原文展示:
↓

一、病毒的生活周期与抗病毒药物靶标

    病毒是严格的细胞内寄生的微生物，在细胞外病毒不能存活和增殖。动物病毒与植物病毒以及细菌病毒（噬菌体）的生活周期有较大的区别。抗病毒药物研究主要关注的是动物病毒，特别是人类病毒。所有动物病毒的生活周期大致上分为以下几个阶段：

        1.吸附进入：病毒通过其包膜（有包膜病毒）或衣壳（无包膜病毒）上的结构蛋白与宿主细胞膜上的受体（和/或共受体）结合，从而介导病毒的吸附和进入（各种方式的内吞）。 

        2. 病毒核酸的复制和转录：通常在膜融合后，病毒的核酸（一般与核蛋白形成复合物）进入到复制地点，多数DNA病毒和少数的RNA病毒在细胞核内复制和转录，少数DNA病毒（如痘苗病毒）和多数RNA病毒（如HCV）在细胞质内复制和转录。根据病毒核酸类型的不同，复制和转录的详细机制大不相同，但都需要有病毒编码的聚合酶参与，同时也需要大量的宿主因子参与，有时候宿主的聚合酶也会参与病毒复制或转录的步骤。

↑

[数据集记录]
↓

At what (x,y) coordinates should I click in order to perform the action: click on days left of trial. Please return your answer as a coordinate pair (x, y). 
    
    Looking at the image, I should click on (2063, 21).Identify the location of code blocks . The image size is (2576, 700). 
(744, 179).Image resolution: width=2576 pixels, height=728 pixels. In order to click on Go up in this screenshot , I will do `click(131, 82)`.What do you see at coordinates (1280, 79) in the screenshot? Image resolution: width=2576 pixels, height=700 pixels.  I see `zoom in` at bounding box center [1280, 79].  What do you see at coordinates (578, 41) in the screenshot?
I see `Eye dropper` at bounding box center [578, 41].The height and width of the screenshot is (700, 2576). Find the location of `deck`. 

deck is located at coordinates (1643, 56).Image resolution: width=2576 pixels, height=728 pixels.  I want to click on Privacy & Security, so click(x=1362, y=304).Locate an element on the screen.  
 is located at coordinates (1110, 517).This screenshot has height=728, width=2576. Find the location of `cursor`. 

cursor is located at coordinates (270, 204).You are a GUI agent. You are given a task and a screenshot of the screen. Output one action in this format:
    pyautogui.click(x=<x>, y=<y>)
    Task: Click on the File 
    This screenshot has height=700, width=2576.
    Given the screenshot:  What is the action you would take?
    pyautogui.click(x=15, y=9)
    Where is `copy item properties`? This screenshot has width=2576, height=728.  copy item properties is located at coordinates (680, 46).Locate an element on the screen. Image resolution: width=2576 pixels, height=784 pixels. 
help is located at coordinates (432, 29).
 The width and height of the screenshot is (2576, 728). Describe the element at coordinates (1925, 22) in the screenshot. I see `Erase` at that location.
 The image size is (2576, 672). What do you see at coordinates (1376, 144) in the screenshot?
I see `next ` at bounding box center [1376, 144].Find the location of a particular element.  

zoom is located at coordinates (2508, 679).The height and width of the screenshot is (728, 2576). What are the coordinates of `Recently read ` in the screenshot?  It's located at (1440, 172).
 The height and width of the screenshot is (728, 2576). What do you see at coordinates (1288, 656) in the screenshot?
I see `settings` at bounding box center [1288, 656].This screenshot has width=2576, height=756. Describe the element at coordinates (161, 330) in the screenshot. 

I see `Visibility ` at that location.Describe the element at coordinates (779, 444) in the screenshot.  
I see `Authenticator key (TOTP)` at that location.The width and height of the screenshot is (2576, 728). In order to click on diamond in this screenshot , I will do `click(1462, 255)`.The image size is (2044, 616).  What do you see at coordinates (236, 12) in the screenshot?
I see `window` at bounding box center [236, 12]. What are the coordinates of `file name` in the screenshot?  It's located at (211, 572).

↑

任务一览:
a. 请判断以下三项陈述是否与病毒生活周期一文相符，逐项回答“是”或“否”，并原样引用原文中起决定作用的词句：（i）病毒在细胞外能够存活和增殖；（ii）多数RNA病毒在细胞质内复制和转录；（iii）抗病毒药物研究主要关注的是植物病毒。
b. 请根据病毒生活周期一文，用一到三句话说明病毒的吸附和进入是如何被介导的。
c. 请将病毒生活周期一文中从“一、病毒的生活周期与抗病毒药物靶标”开始、一直到“会参与病毒复制或转录的步骤。”为止的部分重写一遍，并把其中的“宿主”一律改称为“寄主”。

参考答案:
a.
（i）否：“在细胞外病毒不能存活和增殖”
（ii）是：“少数DNA病毒（如痘苗病毒）和多数RNA病毒（如HCV）在细胞质内复制和转录”
（iii）否：“抗病毒药物研究主要关注的是动物病毒，特别是人类病毒”

b. 病毒通过其包膜（有包膜病毒）或衣壳（无包膜病毒）上的结构蛋白，与宿主细胞膜上的受体（和/或共受体）结合。这种结合介导了病毒的吸附和进入，进入方式为各种方式的内吞。

c.
一、病毒的生活周期与抗病毒药物靶标

    病毒是严格的细胞内寄生的微生物，在细胞外病毒不能存活和增殖。动物病毒与植物病毒以及细菌病毒（噬菌体）的生活周期有较大的区别。抗病毒药物研究主要关注的是动物病毒，特别是人类病毒。所有动物病毒的生活周期大致上分为以下几个阶段：

        1.吸附进入：病毒通过其包膜（有包膜病毒）或衣壳（无包膜病毒）上的结构蛋白与寄主细胞膜上的受体（和/或共受体）结合，从而介导病毒的吸附和进入（各种方式的内吞）。 

        2. 病毒核酸的复制和转录：通常在膜融合后，病毒的核酸（一般与核蛋白形成复合物）进入到复制地点，多数DNA病毒和少数的RNA病毒在细胞核内复制和转录，少数DNA病毒（如痘苗病毒）和多数RNA病毒（如HCV）在细胞质内复制和转录。根据病毒核酸类型的不同，复制和转录的详细机制大不相同，但都需要有病毒编码的聚合酶参与，同时也需要大量的寄主因子参与，有时候寄主的聚合酶也会参与病毒复制或转录的步骤。